| EXERCISE DESCRIPTION |
Continue the abstract on conjugate ocular oscillations during saccade–vergence gaze shifts, beginning right after its last sentence.

Conjugate Ocular Oscillations during Shifts of the Direction and Depth of Visual Fixation

Stefano Ramat1, Jeffrey T. Somers2,3, Vallabh E. Das2,3 and R. John Leigh2,3,4

1 From the Dipartimento di Informatica e Sistemistica, University of Pavia, Italy and the Departments of 2 Neurology, 3 Biomedical Engineering, and 4 Neuroscience, Department of Veterans Affairs Medical Center and University Hospitals, Case Western Reserve University, Cleveland, Ohio.

PURPOSE. To characterize dynamic properties of combined saccade–vergence eye movements that occur as the point of visual fixation is shifted between objects lying in different directions and at different depths.

METHODS. Using the scleral search-coil technique, eye movements were measured in 10 normal subjects as they made voluntary, disjunctive gaze shifts comprising a range of saccades and vergence movements.

RESULTS. By analyzing eye acceleration records, the authors identified small-amplitude (0.2–0.7°), high-frequency (23–33 Hz), conjugate horizontal oscillations of the eyes during the vergence movement that followed the initial saccade. When the shift of the fixation point required a large vergence component (17°), every subject showed these oscillations; they were present in approximately a third of responses. Approximately 5% of responses showed oscillations that had horizontal and vertical components. Oscillations were less prominent with shifts that had smaller vergence components and were absent after saccades made between targets located at optical infinity.

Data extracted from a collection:

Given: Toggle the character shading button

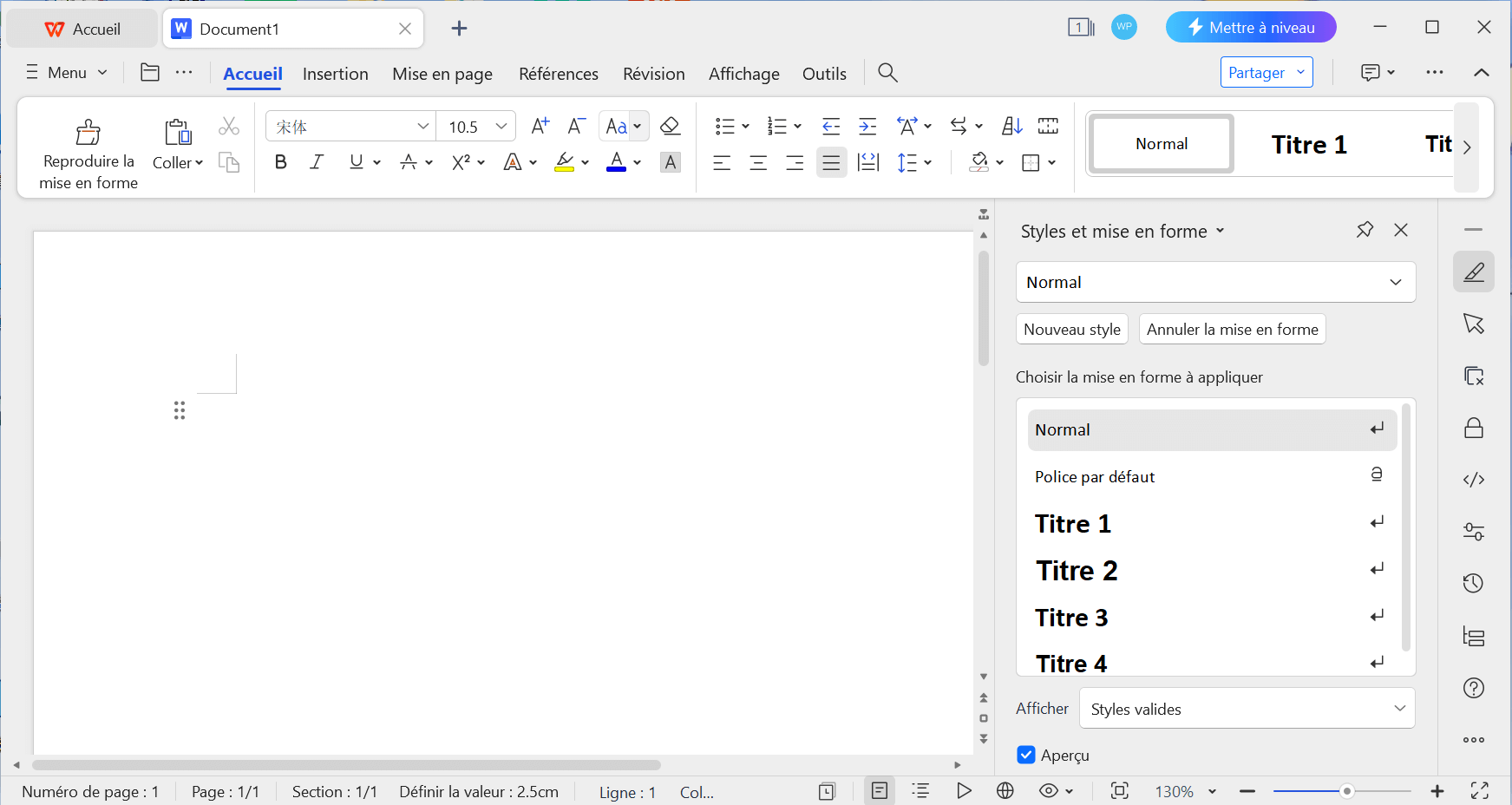Looking at the screenshot, I should pyautogui.click(x=671, y=162).
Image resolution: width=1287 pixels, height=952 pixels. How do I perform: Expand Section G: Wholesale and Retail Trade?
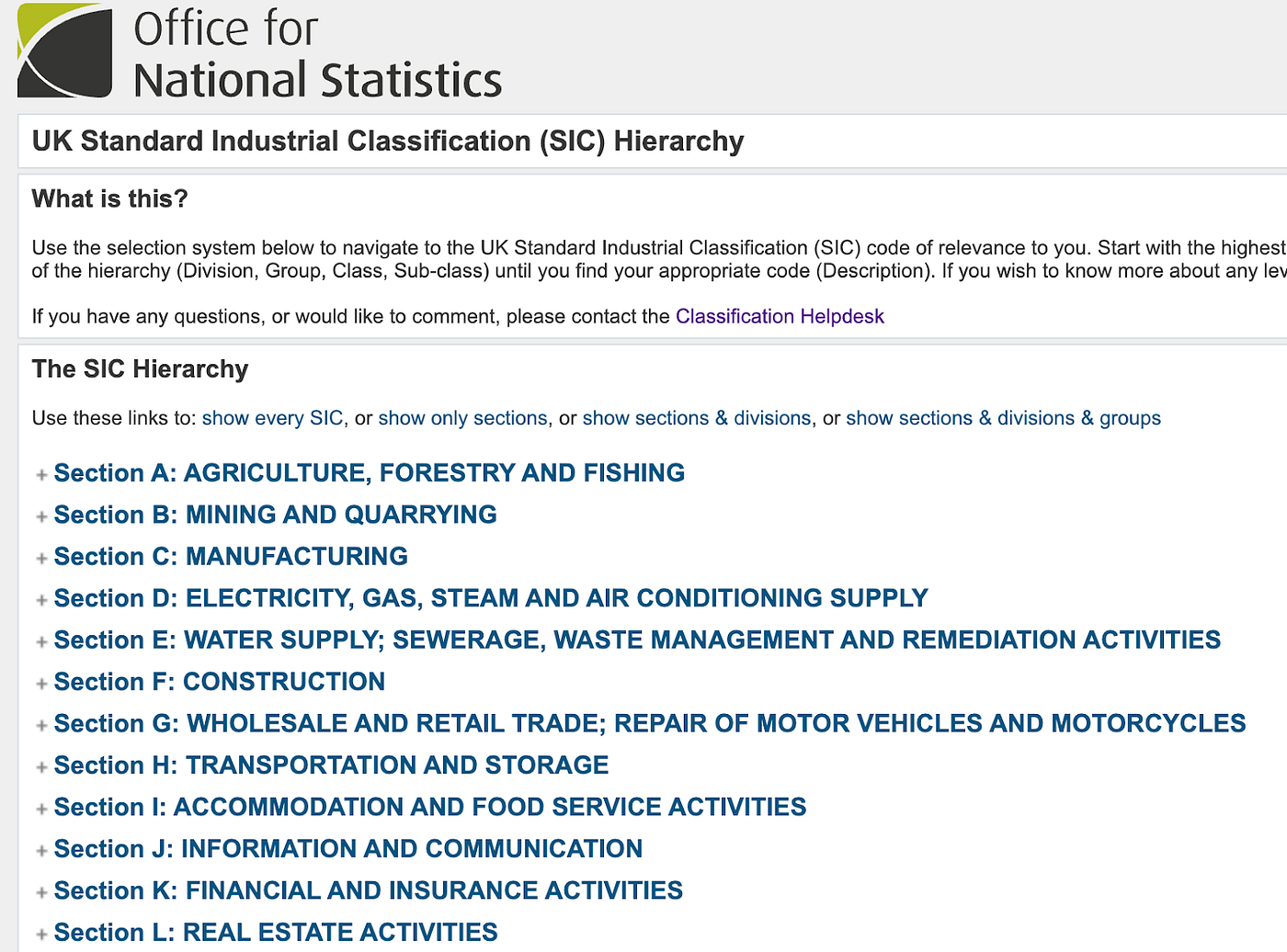(x=40, y=724)
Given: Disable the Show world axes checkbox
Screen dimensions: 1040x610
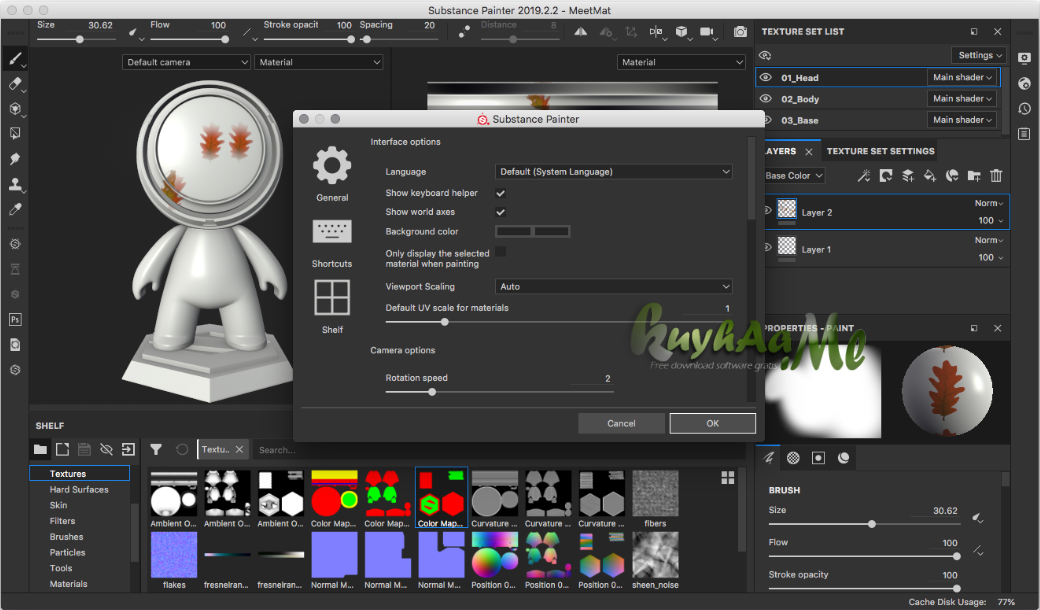Looking at the screenshot, I should point(500,211).
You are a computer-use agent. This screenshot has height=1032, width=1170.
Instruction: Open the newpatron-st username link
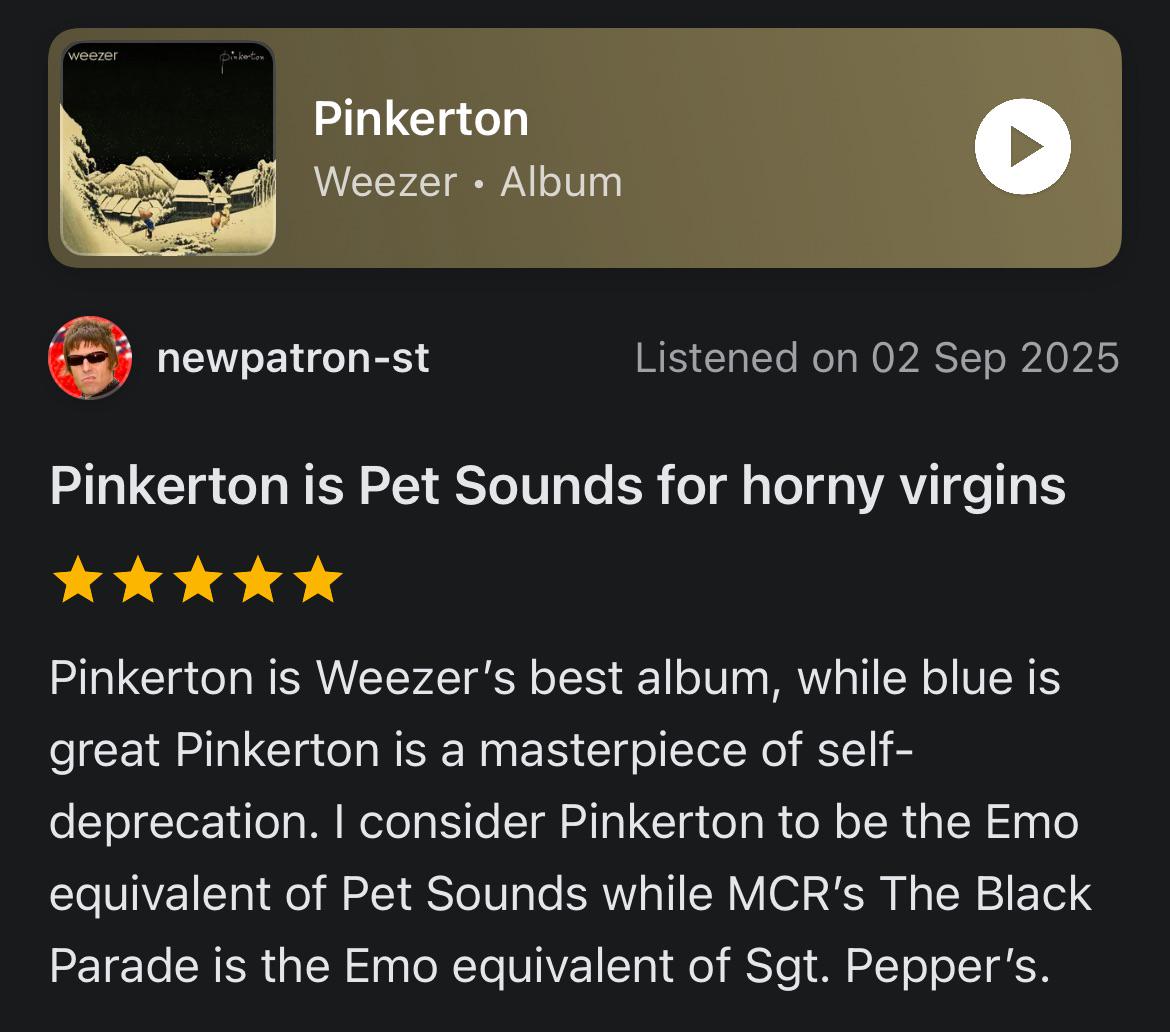(292, 358)

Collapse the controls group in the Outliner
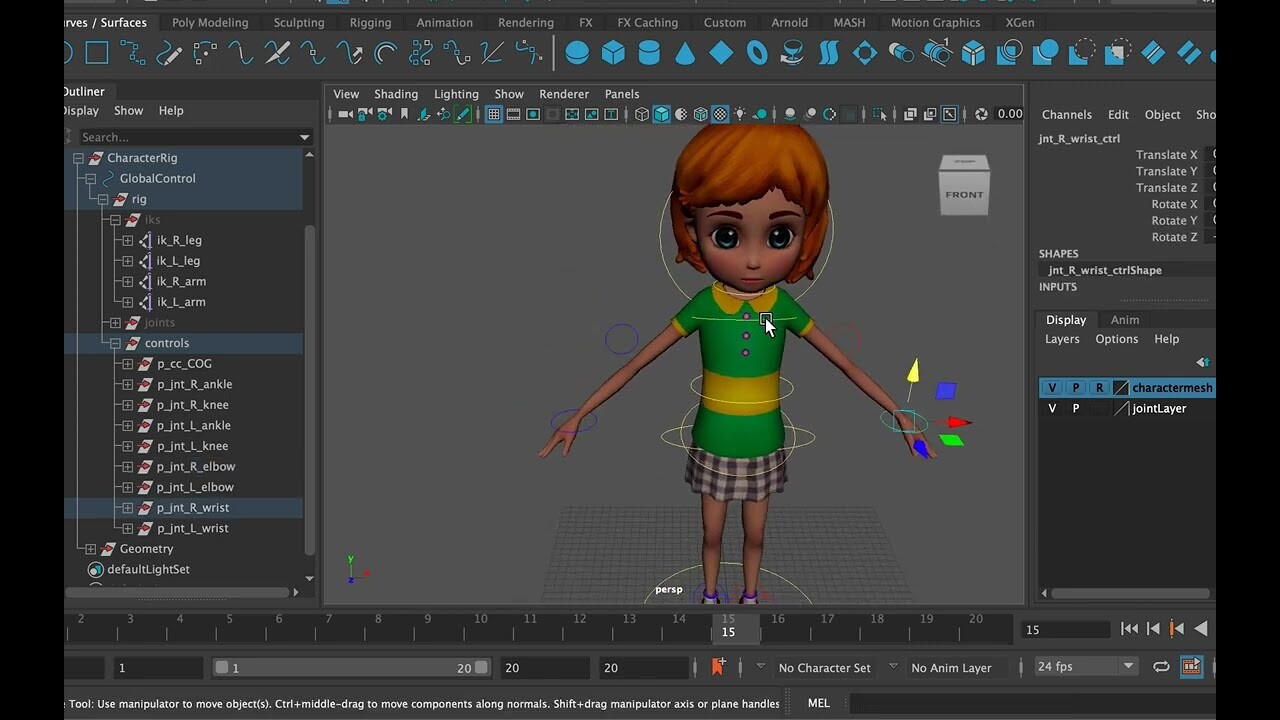[114, 343]
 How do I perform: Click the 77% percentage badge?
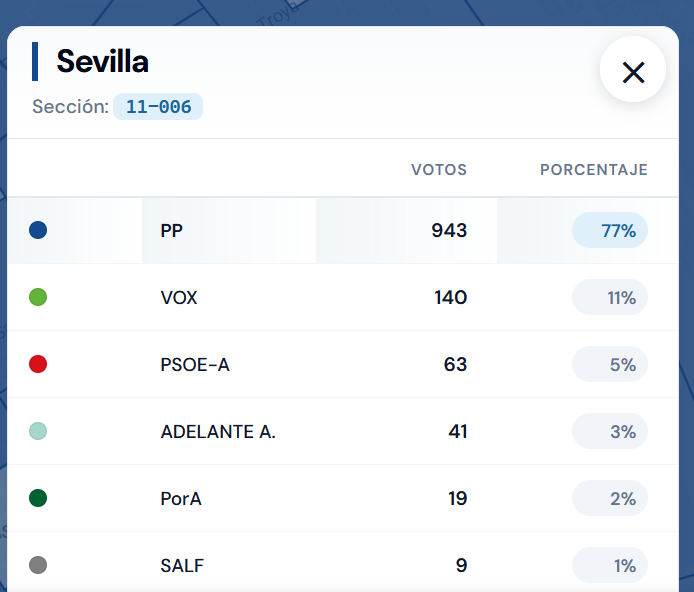pos(610,230)
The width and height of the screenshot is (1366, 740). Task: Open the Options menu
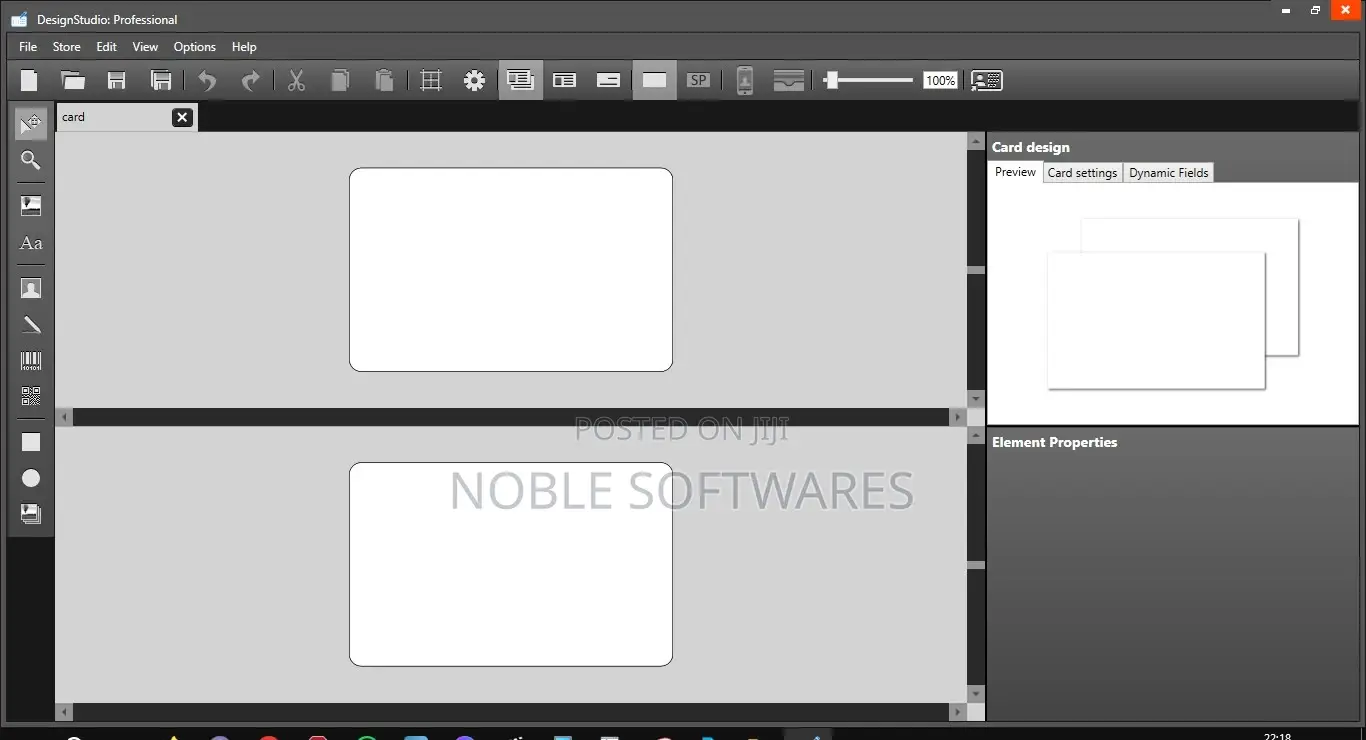(x=194, y=46)
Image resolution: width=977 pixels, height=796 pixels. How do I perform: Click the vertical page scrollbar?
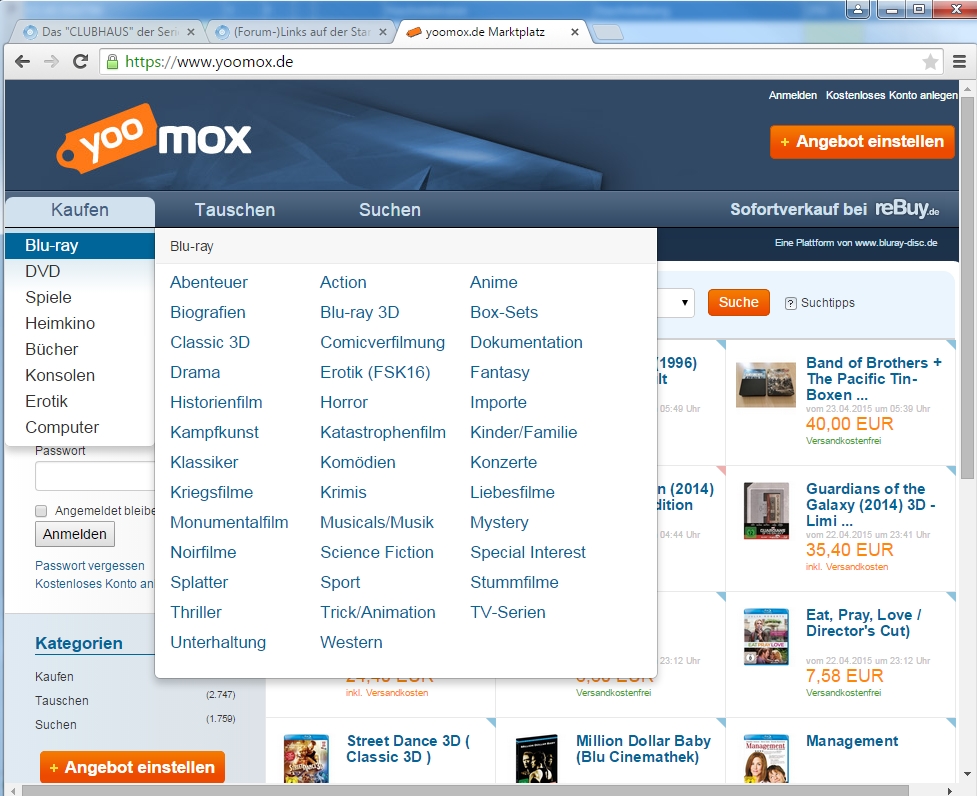(x=966, y=400)
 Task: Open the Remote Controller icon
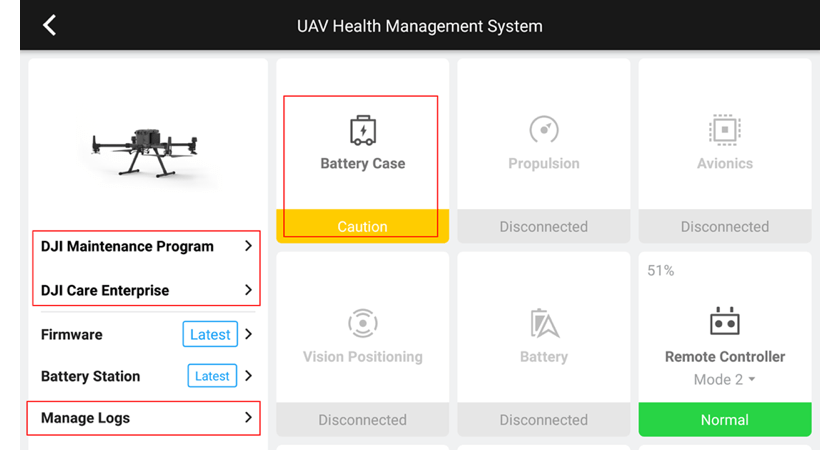click(x=724, y=321)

| ANSWER AREA |
CONCLUSIONS. These findings suggest that a common mechanism gates both the saccadic and vergence components of disjunctive gaze shifts, a likely candidate being the pontine omnipause neurons. When a saccade is immediately followed by a prolonged vergence movement, the omnipause neurons remain silent, leading to small-amplitude saccadic oscillations. Shifts in the point of visual fixation that require a large vergence movement may be a useful experimental strategy to induce saccadic oscillations.